_PROBLEM_
Every line in the entries that holds the word "accomplish" counts toward the answer, which should be a single number.
▼
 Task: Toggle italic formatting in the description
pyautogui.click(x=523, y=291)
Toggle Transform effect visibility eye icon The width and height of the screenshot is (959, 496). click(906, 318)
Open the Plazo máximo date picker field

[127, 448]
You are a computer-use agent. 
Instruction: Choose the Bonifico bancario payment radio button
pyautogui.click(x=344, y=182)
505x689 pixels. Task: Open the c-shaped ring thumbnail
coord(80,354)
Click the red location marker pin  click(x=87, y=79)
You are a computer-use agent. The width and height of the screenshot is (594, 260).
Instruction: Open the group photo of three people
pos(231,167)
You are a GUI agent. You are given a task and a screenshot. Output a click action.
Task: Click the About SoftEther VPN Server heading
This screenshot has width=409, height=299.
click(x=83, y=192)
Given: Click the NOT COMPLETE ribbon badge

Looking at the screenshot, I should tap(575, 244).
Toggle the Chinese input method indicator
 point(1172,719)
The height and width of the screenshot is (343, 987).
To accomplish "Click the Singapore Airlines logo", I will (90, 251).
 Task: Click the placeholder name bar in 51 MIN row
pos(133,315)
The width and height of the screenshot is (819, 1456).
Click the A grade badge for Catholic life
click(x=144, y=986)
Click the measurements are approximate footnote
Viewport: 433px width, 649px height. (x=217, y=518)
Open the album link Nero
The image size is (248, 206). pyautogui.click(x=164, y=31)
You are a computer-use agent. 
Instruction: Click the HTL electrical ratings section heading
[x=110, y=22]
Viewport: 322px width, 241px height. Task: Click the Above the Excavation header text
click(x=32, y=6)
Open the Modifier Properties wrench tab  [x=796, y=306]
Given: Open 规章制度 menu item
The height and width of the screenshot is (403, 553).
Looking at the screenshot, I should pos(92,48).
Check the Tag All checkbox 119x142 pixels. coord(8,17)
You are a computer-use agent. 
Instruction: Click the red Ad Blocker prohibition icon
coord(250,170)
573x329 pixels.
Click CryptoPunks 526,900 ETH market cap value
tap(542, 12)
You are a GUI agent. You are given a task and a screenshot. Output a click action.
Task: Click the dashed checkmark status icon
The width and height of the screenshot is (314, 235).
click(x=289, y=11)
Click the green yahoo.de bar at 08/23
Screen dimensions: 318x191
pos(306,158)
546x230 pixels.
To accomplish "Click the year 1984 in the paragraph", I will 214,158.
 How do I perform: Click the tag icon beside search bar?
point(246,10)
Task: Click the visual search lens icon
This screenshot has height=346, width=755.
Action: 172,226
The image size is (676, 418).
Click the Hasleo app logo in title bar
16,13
▲
_ANSWER TO THIS PROBLEM_
2